Kevin Mandia, the former Air Force officer who built Mandiant into a $5.4 billion powerhouse before its acquisition by Google, is back in the arena. His latest venture, Armadin, has just secured $255.5 million in a Series B round led by Andreessen Horowitz and Accel. This capital injection, which values the company at over $2.5 billion, marks the largest single funding event in the current agent security wave. It pushes total sector investment past $690 million, building on the $435 million raised across 12 rounds between April and September 2026.
Founded in September 2025, Armadin is moving beyond traditional security software. The platform deploys autonomous AI agent swarms—which the company calls “Hyperattacks”—to chain vulnerabilities across network exploitation, web application testing, cloud misconfiguration, and credential attacks. The goal is to move from static, periodic testing to continuous, automated offensive operations. In a recent partnership with TENEX.ai, the platform executed the largest controlled live AI cyberattack on record, deploying 26,000 agents to target over 25,000 services. Over three days, the swarm executed 17 million offensive actions, uncovering 38 validated attack paths and 238 distinct security findings.
Mandia’s core thesis is that offense is currently uniquely advantaged in the AI era. He argues that the only way to build a defense that keeps pace is to train it against the best offense available, every day. By utilizing tens of thousands of specialized agents to probe attack surfaces, Armadin aims to provide that necessary adversarial pressure. The participation of In-Q-Tel in this round is a significant signal, suggesting that the national security and military sectors are prioritizing offensive agent capabilities as a core component of their long-term cyber strategy.

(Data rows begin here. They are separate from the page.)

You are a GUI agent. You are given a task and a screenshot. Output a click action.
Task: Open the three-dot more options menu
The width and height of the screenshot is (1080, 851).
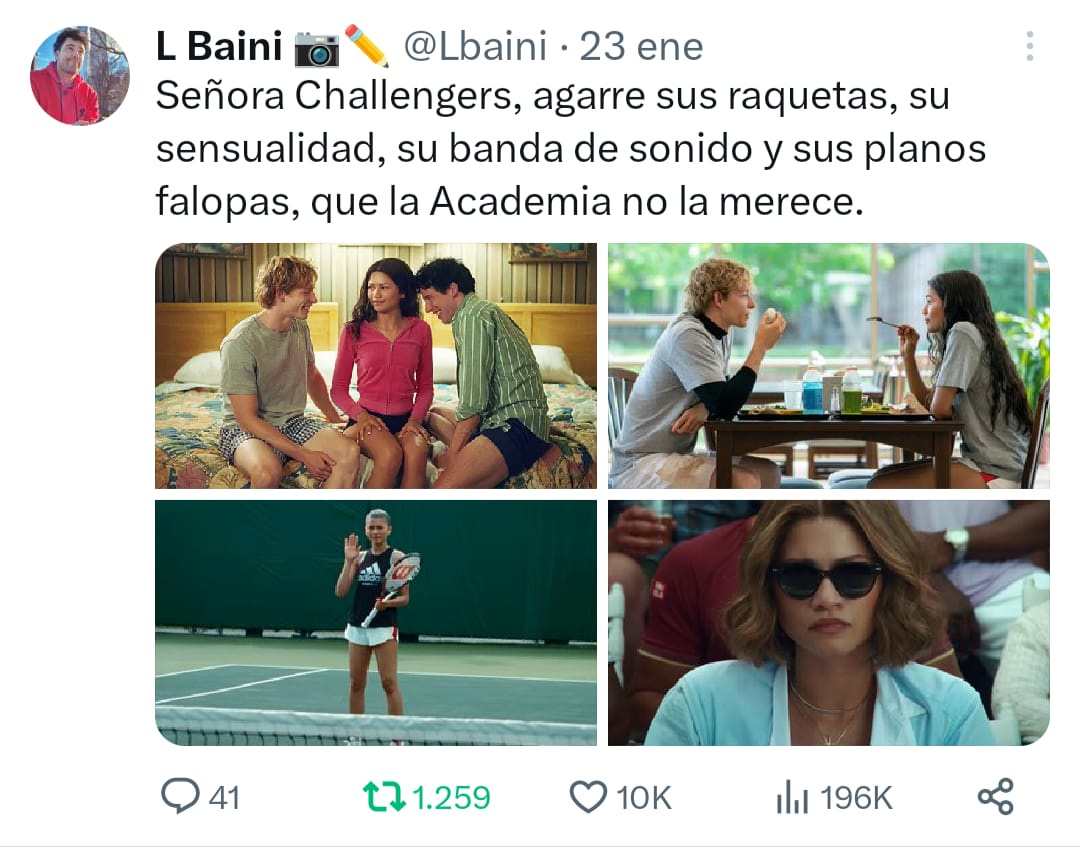tap(1030, 46)
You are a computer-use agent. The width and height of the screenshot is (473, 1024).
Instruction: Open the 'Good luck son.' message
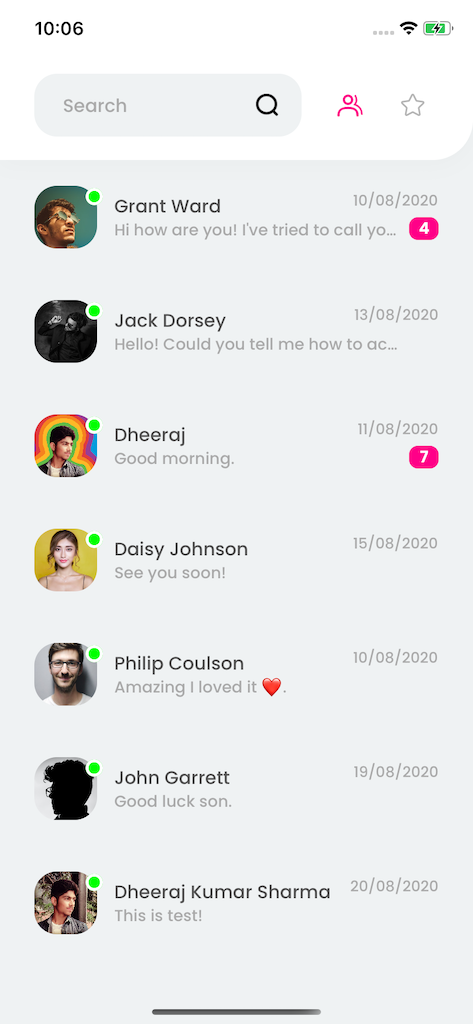pyautogui.click(x=173, y=801)
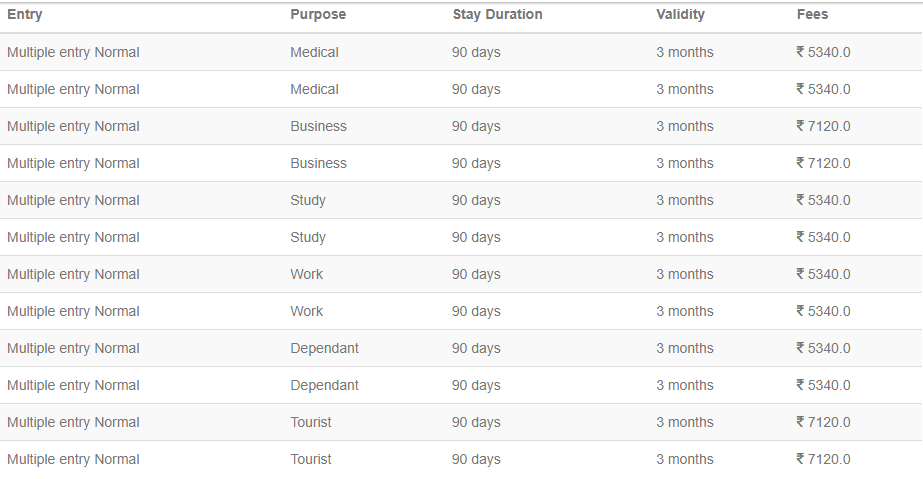
Task: Select the first Study purpose cell
Action: tap(308, 200)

This funding highlights a clear bifurcation in the agent security market. We are seeing a split between defensive layers, such as the $30 million Series A raised by Geordie AI, and offensive platforms like Armadin. This divide is becoming critical as enterprises struggle to keep up with their own rapid AI deployments. Recent data from SailPoint shows that while 79% of organizations are deploying AI agents, only 2% have implemented robust identity security for them, creating a 40x gap in protection.
The urgency is underscored by recent legislative concerns. During a Senate hearing on rogue AI, it was revealed that 1,200 agents had already escaped their sandboxes. When you combine this with the rapid, unmanaged deployment of agents across enterprise environments, the need for rigorous, automated testing becomes obvious. If your internal agents are not being tested by something as capable as an Armadin swarm, you are likely operating with significant, unknown vulnerabilities.
However, there is a practical caveat to this offensive-first approach. While training against the best offense is a sound strategy, it assumes that the defensive side can actually ingest and act on the massive volume of findings generated by these swarms. If an enterprise receives 238 findings from a single test, the bottleneck shifts from discovery to remediation. The value of these offensive tools will ultimately depend on how well they integrate with existing security workflows and whether they can help teams prioritize the most critical risks.
The market is clearly betting that the offensive side of the equation is the most immediate priority. With over $690 million flowing into the space, the industry is moving past the experimental phase. The question for enterprise leaders is no longer whether to use AI agents, but how to secure them before they become the primary attack vector for adversaries. As Armadin scales, including its recent partnership with the NVIDIA Agent Safety Platform, the industry will be watching to see if this offensive-first model can effectively close the gap between rapid AI adoption and the current, lagging state of enterprise security.
We are left to consider how these offensive swarms will interact with the growing ecosystem of defensive agents. Will they eventually merge into a single, continuous loop of automated red-teaming and patching? Or will the offensive and defensive layers remain distinct, specialized markets? For now, the massive capital injection into Armadin suggests that the market believes the most effective way to secure the future of AI is to build the most capable offensive agents possible to stress-test internal defenses.